Have you ever heard of a Swamp Pie? No? Well, neither had I until recently. The name is quite unusual, but it certainly is delicious!
A Swamp Pie takes classic components fruit pies, crisps, and cobblers and en-robes them in a delicate custard. This all in one summer dessert dates back to Civil War correspondents and had its heyday as the idea spread across both sides of the divide. What’s crazy about this pie is that it truly is worth the steps! You need to par-bake the crust to ensure it is not soggy, prep the peaches, make an oat crumble pie and bake it like the pie/crisp it wants to be. Things get rather interesting though, when in the last 10 minutes you take a simple custard of whipping cream, egg yolks and vanilla and pour it into the nearly set pie. The result is a rich, but not too sweet, beautifully set pie that has layers of texture and explosions of flavor in every bite!
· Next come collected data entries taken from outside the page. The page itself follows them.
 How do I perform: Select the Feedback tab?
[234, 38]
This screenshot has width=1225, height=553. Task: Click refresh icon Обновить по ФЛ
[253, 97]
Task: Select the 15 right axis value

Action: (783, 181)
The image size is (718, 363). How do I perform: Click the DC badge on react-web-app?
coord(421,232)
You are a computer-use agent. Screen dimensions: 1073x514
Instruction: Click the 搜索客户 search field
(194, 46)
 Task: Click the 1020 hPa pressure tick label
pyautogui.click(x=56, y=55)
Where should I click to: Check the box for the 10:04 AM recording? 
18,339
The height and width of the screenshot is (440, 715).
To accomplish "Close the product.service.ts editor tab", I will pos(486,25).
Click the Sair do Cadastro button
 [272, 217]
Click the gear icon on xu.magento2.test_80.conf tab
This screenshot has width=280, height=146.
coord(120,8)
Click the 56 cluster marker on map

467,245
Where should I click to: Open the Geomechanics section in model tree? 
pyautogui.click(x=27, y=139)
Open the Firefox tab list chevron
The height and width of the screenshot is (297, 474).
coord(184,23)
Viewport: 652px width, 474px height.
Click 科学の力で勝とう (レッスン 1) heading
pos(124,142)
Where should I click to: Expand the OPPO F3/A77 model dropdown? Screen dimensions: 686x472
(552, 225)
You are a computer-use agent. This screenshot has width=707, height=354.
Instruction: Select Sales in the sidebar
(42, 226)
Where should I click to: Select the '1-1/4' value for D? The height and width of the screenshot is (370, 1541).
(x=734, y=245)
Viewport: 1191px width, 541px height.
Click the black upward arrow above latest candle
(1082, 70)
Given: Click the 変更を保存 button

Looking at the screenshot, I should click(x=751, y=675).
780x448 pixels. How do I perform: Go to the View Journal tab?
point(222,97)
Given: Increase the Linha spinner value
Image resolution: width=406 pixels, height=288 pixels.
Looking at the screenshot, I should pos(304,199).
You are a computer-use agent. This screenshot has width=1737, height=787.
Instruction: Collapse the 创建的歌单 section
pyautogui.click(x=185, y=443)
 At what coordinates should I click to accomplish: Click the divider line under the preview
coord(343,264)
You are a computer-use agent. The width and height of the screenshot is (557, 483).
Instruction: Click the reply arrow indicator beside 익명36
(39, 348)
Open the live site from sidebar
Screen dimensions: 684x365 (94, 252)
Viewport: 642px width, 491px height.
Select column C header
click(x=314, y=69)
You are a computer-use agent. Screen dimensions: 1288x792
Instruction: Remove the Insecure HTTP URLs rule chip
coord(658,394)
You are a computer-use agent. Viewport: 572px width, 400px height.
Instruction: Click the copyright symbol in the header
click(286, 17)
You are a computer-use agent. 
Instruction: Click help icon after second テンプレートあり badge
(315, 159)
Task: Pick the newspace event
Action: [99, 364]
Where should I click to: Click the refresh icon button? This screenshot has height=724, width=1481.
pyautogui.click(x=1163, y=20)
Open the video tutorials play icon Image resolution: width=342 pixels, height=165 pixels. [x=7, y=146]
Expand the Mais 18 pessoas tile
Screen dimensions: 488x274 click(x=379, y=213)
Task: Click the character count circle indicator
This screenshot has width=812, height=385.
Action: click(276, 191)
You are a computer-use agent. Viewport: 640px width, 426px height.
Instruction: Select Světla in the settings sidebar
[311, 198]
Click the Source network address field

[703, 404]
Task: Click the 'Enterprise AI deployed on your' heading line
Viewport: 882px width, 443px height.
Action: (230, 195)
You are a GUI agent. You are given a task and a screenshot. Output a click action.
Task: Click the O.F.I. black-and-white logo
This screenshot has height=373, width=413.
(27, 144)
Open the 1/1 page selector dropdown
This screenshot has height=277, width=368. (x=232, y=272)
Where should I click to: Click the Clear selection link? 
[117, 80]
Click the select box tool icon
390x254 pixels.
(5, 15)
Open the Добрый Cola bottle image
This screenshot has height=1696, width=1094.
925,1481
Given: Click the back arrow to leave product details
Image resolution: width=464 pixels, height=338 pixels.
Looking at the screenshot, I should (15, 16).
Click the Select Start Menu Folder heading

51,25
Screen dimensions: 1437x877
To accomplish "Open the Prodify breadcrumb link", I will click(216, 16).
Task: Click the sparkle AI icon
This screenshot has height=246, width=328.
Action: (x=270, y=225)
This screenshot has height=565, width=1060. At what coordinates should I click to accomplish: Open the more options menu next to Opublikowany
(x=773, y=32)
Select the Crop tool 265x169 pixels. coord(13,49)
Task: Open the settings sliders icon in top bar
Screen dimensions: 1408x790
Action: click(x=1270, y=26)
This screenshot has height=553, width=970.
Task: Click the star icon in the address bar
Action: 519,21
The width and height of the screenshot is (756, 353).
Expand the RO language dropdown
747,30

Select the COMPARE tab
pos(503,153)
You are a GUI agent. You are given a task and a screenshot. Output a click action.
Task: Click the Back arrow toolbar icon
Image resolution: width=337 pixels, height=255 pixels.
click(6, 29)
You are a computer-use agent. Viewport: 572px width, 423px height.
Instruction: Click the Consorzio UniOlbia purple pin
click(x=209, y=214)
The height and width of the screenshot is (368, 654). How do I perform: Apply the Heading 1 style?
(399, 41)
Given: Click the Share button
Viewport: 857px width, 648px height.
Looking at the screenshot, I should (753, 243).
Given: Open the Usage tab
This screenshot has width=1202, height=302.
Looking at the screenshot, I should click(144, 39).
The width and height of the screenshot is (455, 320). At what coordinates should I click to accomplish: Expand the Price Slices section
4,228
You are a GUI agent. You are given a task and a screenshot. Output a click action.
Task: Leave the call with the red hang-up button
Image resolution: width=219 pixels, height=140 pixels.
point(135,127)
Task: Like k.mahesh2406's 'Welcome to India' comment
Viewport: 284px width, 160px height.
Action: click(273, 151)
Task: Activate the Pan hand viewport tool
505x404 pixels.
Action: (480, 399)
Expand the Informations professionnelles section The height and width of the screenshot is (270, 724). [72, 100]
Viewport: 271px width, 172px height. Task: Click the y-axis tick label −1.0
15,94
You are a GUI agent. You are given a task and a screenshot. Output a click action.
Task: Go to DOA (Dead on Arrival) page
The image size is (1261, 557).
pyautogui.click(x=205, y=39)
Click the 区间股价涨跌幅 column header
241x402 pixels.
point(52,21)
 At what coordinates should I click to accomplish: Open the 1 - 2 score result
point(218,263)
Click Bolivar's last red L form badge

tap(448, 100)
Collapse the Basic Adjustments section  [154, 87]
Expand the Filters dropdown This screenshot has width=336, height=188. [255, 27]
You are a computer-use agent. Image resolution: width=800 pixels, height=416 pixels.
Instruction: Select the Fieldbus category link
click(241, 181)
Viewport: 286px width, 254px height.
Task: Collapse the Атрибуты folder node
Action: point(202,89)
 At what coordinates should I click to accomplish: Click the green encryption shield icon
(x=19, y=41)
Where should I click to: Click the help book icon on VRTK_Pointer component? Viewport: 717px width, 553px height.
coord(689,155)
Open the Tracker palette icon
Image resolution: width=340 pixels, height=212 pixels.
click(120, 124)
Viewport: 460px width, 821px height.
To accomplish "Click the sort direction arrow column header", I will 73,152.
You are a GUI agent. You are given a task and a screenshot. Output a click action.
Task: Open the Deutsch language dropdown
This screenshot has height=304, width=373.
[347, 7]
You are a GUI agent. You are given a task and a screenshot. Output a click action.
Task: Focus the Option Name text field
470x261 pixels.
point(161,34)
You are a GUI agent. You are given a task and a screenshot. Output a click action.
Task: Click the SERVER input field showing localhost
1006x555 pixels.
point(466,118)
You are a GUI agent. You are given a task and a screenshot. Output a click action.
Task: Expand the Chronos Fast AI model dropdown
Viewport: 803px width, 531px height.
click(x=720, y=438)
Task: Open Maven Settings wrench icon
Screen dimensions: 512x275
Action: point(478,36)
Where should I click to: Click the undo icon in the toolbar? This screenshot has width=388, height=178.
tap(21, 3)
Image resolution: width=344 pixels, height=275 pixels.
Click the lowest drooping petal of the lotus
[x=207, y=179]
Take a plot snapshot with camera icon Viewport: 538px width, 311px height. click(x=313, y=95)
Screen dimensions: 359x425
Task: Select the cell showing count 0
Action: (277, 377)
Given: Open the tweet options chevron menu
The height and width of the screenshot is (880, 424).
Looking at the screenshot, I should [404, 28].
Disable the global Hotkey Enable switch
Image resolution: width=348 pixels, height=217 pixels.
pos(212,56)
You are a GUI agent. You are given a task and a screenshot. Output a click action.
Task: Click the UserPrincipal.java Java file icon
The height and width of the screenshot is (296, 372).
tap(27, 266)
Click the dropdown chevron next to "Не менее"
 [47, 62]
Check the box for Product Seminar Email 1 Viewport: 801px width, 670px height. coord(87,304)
This pie is a great way to highlight a very versatile fruit. Whether you use your peaches for snacking, baking, or grilling alongside tacos, or pork, they bring a sweet, acidic element to any dish that is exceptional when experienced in season.
Throughout my years at Weaver’s Orchard I’ve accumulated a few great tips for picking (or picking out), storing and using your own peaches.
First, it all starts with color. Yellow peaches should have deep hues of orange, yellow, ruby, and look like a breathtaking sunset. White peaches, more for eating, should have pinks, scarlet, and rose tones. If you are picking out peaches that are white, muted, or God forbid have any green on them, leave them behind.
Second, a peach is ripe when the colors are set, NOT when the flesh is soft. Perfectly ripe peaches will be vibrant in color, and firm to the touch, with only a slight give at the top where the stem unites with the fruit. Soft peaches in the store, or from the tree, will bruise easily and will be damaged before you make it home with them. Have a bit of patience, laying your peaches out on the counter in one layer, or in a paper bag to let them soften.
According to Ed Weaver, it’s best to let them ripen at 60-75 degrees with air movement.
Once they begin to soften, use them as you wish, or place some in the refrigerator (35-40 degrees) if you cannot get to them soon enough. Follow these simple instructions and you will always start with everything this uniquely summer flavor bomb has to offer.
- 1 par-baked pie crust - homemade or store bought
- 5-7 ripe peaches - diced into various sizes, skin removed
- 3 Tbsp. flour
- ½ c. brown sugar
- 1 Tbsp. lemon juice
- ½ tsp. Salt
- ½ tsp. cinnamon
- ¼ tsp. ground ginger
- ¼ tsp. ground clove
- 1 ¼ c. old fashioned oats and quick oats - 50:50 ratio
- 6 Tbsp butter - cold and cubed into pieces
- ½ c. brown sugar
- ½ tsp. salt
- ¾ c. heavy cream
- 2 tablespoons light brown sugar
- 1 large egg - whole
- 1 egg yolk
- 1 tsp. vanilla extract
- Prepare pie dough in 9-inch pie plate and freeze for 30 minutes. Meanwhile, arrange a rack in the middle of the oven and heat the oven to 350ºF.
- After thoroughly chilled, par-bake the crust. Begin by lining the crust with aluminum foil or parchment paper, then fill with pie weights, dried beans, or rice, and bake until the crust is set, about 20 minutes. Remove the weights and foil. Note, at this point the crust may appear ‘wet.’ Finish by baking until just starting to brown, about 5 minutes more*. Remove from oven and allow to cool for 10 minutes prior to filling.
- *TIP - You can brush your crust with the egg white of one of the eggs you will discard for your custard when you remove the pie weights. This will help the crust to seal, preventing it from getting soggy.
- While par-baking the crust, assemble the oat topping. Mix the oats, sugar, and salt together by hand. Mix cubed butter into the dry ingredients and cut it in until large clumps form. There should not be a lot of free oats and sugar, but also be careful not to over incorporate your butter. Place oat crumble into the freezer until you are ready to top the pie.
- Assemble the peach filling and gently whisk together prior to filling the crust. Remove the oat crumble topping from the freezer and add a generous layer atop the peach pie filling. Bake until the crust is deeply golden and the berries are juicy and bubbly, 35 to 40 minutes.
- Just before the pie reaches the 35 minute mark, make the custard filling. In a medium bowl, whisk the cream, whole egg, egg yolk and vanilla. When the pie reaches the doneness listed in step 4, pull out the oven rack and gently pour the cream mixture all over the surface of the bubbling pie. If the cream looks like it’s going to overflow over the edge of the crust, make a small hole with a paring knife to give you a spot to pour the custard, then slowly pour the custard into the well. Don’t go too fast, or it will overflow instead of sinking into the pie.
- Return the rack to the proper place and continue to bake until the custard is set around the edges but slightly jiggly in the center, 10 to 15 minutes more. Let cool completely before slicing and serving.